Re: How to use ktls with openssl in base
- In reply to: Rick Macklem : "Re: How to use ktls with openssl in base"
- Go to: [ bottom of page ] [ top of archives ] [ this month ]
Date: Fri, 12 Sep 2025 20:57:34 UTC
On 12/09/2025 21:44, Rick Macklem wrote: > On Fri, Sep 12, 2025 at 1:08 PM Pete French <pete@twisted.org.uk> wrote: >> >> Am running 14.3-STABLE form a few weeks ago, and I would rather like >> to get KTLS working with the openssl in base.
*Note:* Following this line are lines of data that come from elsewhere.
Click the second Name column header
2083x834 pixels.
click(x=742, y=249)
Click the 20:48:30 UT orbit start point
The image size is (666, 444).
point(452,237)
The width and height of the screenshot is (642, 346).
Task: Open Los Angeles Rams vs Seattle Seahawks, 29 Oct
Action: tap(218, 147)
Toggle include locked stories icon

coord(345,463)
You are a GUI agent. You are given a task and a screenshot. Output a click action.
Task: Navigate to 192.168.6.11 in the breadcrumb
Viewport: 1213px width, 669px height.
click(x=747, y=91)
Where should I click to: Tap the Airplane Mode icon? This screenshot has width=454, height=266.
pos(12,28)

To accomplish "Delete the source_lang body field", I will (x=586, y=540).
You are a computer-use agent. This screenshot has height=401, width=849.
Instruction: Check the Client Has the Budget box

I have got it working >> with GnuTLS form post easily enough (enable in the global config file >> and it just works). But am having problems in base. > Is kern.ipc.tls.enable set non-zero on the system? > (You might also need kern.ipc.tls.cbc_enable=1 too?) Yup, I have both of those set to 1, and it works with gnutls, just not openssl. I am testing like this: echo 'GET /' | gnutls-cli www.google.com:443 Thats increases kern.ipc.tls.stats.offload_total, but with this: echo 'GET /' | openssl s_client -connect www.google.com:443 it does not The aim is to get Apache using it and (to a lesser degree) my own code using gnutls (hence me testing both), but Apache is the main one and thats linked against base openssl. thanks for the reply, I am not doing anything wildly wrong then -pete.